Consult(ant)(ee)

Increasingly I find myself not only acting as a consultant - working to try and understand communities, places, and come up with viable and relevant strategies to help them evolve - but also being a consultee. Sometimes this is as a 'valued' or high status consultee - for example, due to being chair of Creative Colchester, the creative industries partnership board for Colchester; being a local business owner and investor in the city centre of Colchester. Sometimes it is simply as a resident, observing and commenting on upcoming plans. And sometimes it is due to my industry networks - being asked to provide some insight or help shape propositions for professional teams looking to work in our local area.

I have spent many hours over the last few years participating and engaging at various levels - wanting to have my voice heard on behalf of our business; the cultural sector more broadly; because I want to speak up on issues that matter to me personally; or because I think I do have something valuable to offer. Online, offline, surveys, interviews, stakeholder forums, focus groups. This has not been paid work and I can see what the 'deal' is seen to be - I raise my profile as a thought leader locally; I make new contacts and increase my networks; I hopefully get to shape the direction of travel for these strategies. But I am giving a lot of time and insight for free and as a consultee the level of feedback I have got from the organisations behind these various initiatives has been extremely limited. Often I have felt that what I've said has been disregarded - either partially or fully - because it did not fit in with a narrative. I have pointed out inaccuracies in data and found those errors recur in final documents. Simple basic accuracy around placenames, terminology of organisations, roles and job titles, has been lacking.

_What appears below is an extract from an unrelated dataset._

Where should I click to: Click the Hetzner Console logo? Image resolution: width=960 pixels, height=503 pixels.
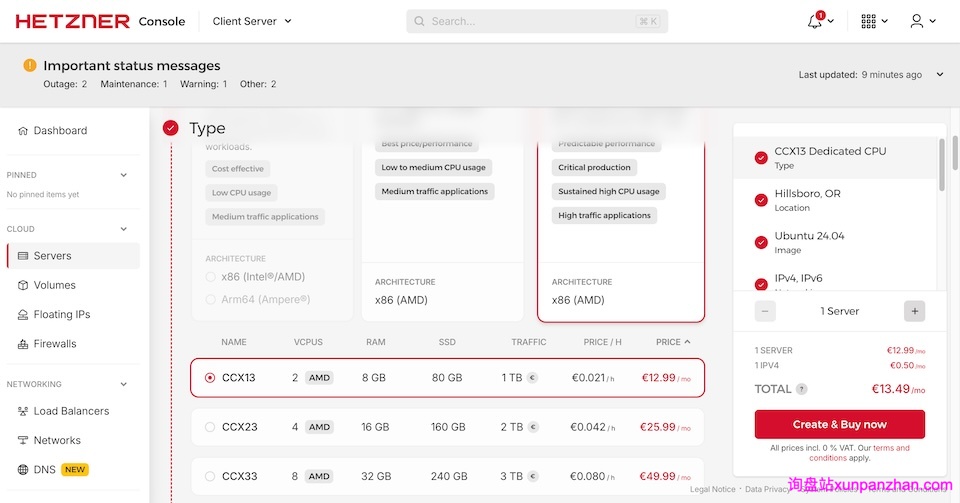100,21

As consultants, we try very hard to avoid these pitfalls and to act with more respect and humility in relation to the expertise and local knowledge that comes from those we 'engage' with. But we have limited amounts of ability to influence and sometimes our clients drive simplification, a partial reading, or are dismissive of views from certain quarters. We push to give good feedback to consultees - to take the time to explain how their insights and contributions have influenced the shape of the strategy, and if they haven't, why - but we are not always given the opportunity to do this as transparently as we would like, nor in a timely manner. 

I know - as a consultant - that the way local community members, businesses, stakeholders see things is not always the answer. That ideas from outside - that new perspectives - can unlock tricky problems. That there's an important role for external experts in this. But as a consultee, I know that if those outside perspectives and ideas don't make sense to locals - whether 'high status' stakeholders or just regular residents - if your propositions can't be tested against their perceptions and their lived experience, and be found to be sound - then they are probably not sound at all. And if consultees feel they are constantly giving and not receiving anything back - even thanks or an answer to the questions they have raised - they quickly begin to distrust and resent being asked for more input.

As consultants, we are paid to talk to people, to listen, to analyse. Consultees give priceless expertise and insight for free. This must never be taken for granted.